ASSIGNED TASK. Print each record below word for word.

(Items from a data source)

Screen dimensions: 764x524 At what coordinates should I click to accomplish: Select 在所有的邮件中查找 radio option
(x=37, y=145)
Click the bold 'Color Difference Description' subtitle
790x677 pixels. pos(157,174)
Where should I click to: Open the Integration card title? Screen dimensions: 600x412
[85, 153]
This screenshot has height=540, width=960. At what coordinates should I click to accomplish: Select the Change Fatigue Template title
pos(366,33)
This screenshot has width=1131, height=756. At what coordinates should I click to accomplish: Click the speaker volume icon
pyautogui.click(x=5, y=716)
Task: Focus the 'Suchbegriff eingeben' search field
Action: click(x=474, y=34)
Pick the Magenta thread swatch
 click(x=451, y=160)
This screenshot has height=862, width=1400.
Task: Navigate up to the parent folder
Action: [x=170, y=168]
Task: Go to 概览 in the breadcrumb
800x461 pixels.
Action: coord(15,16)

ANSWER SECTION.
Screen dimensions: 764x524 At what coordinates should I click to accomplish: Select 在所有的邮件中查找 radio option
(x=37, y=145)
Click the bold 'Color Difference Description' subtitle
790x677 pixels. pos(157,174)
Where should I click to: Open the Integration card title? Screen dimensions: 600x412
[85, 153]
This screenshot has height=540, width=960. At what coordinates should I click to accomplish: Select the Change Fatigue Template title
pos(366,33)
This screenshot has width=1131, height=756. At what coordinates should I click to accomplish: Click the speaker volume icon
pyautogui.click(x=5, y=716)
Task: Focus the 'Suchbegriff eingeben' search field
Action: click(x=474, y=34)
Pick the Magenta thread swatch
 click(x=451, y=160)
This screenshot has height=862, width=1400.
Task: Navigate up to the parent folder
Action: [x=170, y=168]
Task: Go to 概览 in the breadcrumb
800x461 pixels.
Action: coord(15,16)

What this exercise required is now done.